• [Exercise prompt] Copy every one of the entries below word for word, keeping each line and its order unchanged.

• [Records for processing]
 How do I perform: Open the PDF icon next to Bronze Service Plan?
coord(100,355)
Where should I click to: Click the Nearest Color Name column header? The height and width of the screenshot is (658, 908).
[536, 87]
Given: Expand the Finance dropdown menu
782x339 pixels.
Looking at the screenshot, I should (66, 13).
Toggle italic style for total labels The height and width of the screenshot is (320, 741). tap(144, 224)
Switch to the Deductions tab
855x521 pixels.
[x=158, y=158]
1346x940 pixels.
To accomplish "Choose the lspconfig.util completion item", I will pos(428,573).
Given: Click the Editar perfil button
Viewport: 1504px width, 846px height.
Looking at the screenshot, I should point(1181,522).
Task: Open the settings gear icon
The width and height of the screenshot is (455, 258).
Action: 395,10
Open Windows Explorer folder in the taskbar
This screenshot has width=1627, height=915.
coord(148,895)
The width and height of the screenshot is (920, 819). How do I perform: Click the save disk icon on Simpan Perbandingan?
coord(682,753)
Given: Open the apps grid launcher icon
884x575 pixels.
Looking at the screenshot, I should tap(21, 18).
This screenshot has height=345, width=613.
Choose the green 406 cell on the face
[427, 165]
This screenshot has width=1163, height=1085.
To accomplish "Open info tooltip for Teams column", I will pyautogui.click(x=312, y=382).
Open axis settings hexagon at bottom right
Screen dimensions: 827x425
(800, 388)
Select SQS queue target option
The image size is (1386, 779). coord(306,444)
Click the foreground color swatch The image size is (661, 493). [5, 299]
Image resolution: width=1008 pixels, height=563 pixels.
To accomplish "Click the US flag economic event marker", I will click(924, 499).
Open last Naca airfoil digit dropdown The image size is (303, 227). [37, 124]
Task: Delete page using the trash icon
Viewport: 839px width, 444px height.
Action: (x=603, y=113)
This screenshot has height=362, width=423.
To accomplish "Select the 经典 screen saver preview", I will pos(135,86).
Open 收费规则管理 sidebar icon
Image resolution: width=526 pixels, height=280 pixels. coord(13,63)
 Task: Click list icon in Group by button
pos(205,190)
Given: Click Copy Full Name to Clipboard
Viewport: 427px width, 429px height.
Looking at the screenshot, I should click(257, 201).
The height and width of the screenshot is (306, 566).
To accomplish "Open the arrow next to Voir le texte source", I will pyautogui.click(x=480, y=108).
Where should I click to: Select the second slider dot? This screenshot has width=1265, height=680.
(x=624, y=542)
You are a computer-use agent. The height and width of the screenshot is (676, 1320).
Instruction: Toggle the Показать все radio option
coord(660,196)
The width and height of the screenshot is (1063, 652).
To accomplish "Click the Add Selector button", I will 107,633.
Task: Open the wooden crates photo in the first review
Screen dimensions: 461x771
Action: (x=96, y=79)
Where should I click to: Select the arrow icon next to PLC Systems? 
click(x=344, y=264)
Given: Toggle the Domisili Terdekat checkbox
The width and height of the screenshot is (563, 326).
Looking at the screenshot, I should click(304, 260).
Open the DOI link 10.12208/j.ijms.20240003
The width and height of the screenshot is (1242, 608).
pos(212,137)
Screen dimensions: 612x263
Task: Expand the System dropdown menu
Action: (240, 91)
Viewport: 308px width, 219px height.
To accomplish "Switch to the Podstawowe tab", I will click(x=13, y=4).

• [Exercise result]
 How do I perform: Open the PDF icon next to Bronze Service Plan?
coord(100,355)
Where should I click to: Click the Nearest Color Name column header? The height and width of the screenshot is (658, 908).
[536, 87]
Given: Expand the Finance dropdown menu
782x339 pixels.
Looking at the screenshot, I should (66, 13).
Toggle italic style for total labels The height and width of the screenshot is (320, 741). tap(144, 224)
Switch to the Deductions tab
855x521 pixels.
[x=158, y=158]
1346x940 pixels.
To accomplish "Choose the lspconfig.util completion item", I will pos(428,573).
Given: Click the Editar perfil button
Viewport: 1504px width, 846px height.
Looking at the screenshot, I should point(1181,522).
Task: Open the settings gear icon
The width and height of the screenshot is (455, 258).
Action: 395,10
Open Windows Explorer folder in the taskbar
This screenshot has width=1627, height=915.
coord(148,895)
The width and height of the screenshot is (920, 819). How do I perform: Click the save disk icon on Simpan Perbandingan?
coord(682,753)
Given: Open the apps grid launcher icon
884x575 pixels.
Looking at the screenshot, I should tap(21, 18).
This screenshot has height=345, width=613.
Choose the green 406 cell on the face
[427, 165]
This screenshot has width=1163, height=1085.
To accomplish "Open info tooltip for Teams column", I will pyautogui.click(x=312, y=382).
Open axis settings hexagon at bottom right
Screen dimensions: 827x425
(800, 388)
Select SQS queue target option
The image size is (1386, 779). coord(306,444)
Click the foreground color swatch The image size is (661, 493). [5, 299]
Image resolution: width=1008 pixels, height=563 pixels.
To accomplish "Click the US flag economic event marker", I will click(924, 499).
Open last Naca airfoil digit dropdown The image size is (303, 227). [37, 124]
Task: Delete page using the trash icon
Viewport: 839px width, 444px height.
Action: (x=603, y=113)
This screenshot has height=362, width=423.
To accomplish "Select the 经典 screen saver preview", I will pos(135,86).
Open 收费规则管理 sidebar icon
Image resolution: width=526 pixels, height=280 pixels. coord(13,63)
 Task: Click list icon in Group by button
pos(205,190)
Given: Click Copy Full Name to Clipboard
Viewport: 427px width, 429px height.
Looking at the screenshot, I should click(257, 201).
The height and width of the screenshot is (306, 566).
To accomplish "Open the arrow next to Voir le texte source", I will pyautogui.click(x=480, y=108).
Where should I click to: Select the second slider dot? This screenshot has width=1265, height=680.
(x=624, y=542)
You are a computer-use agent. The height and width of the screenshot is (676, 1320).
Instruction: Toggle the Показать все radio option
coord(660,196)
The width and height of the screenshot is (1063, 652).
To accomplish "Click the Add Selector button", I will 107,633.
Task: Open the wooden crates photo in the first review
Screen dimensions: 461x771
Action: (x=96, y=79)
Where should I click to: Select the arrow icon next to PLC Systems? 
click(x=344, y=264)
Given: Toggle the Domisili Terdekat checkbox
The width and height of the screenshot is (563, 326).
Looking at the screenshot, I should click(304, 260).
Open the DOI link 10.12208/j.ijms.20240003
The width and height of the screenshot is (1242, 608).
pos(212,137)
Screen dimensions: 612x263
Task: Expand the System dropdown menu
Action: (240, 91)
Viewport: 308px width, 219px height.
To accomplish "Switch to the Podstawowe tab", I will click(x=13, y=4).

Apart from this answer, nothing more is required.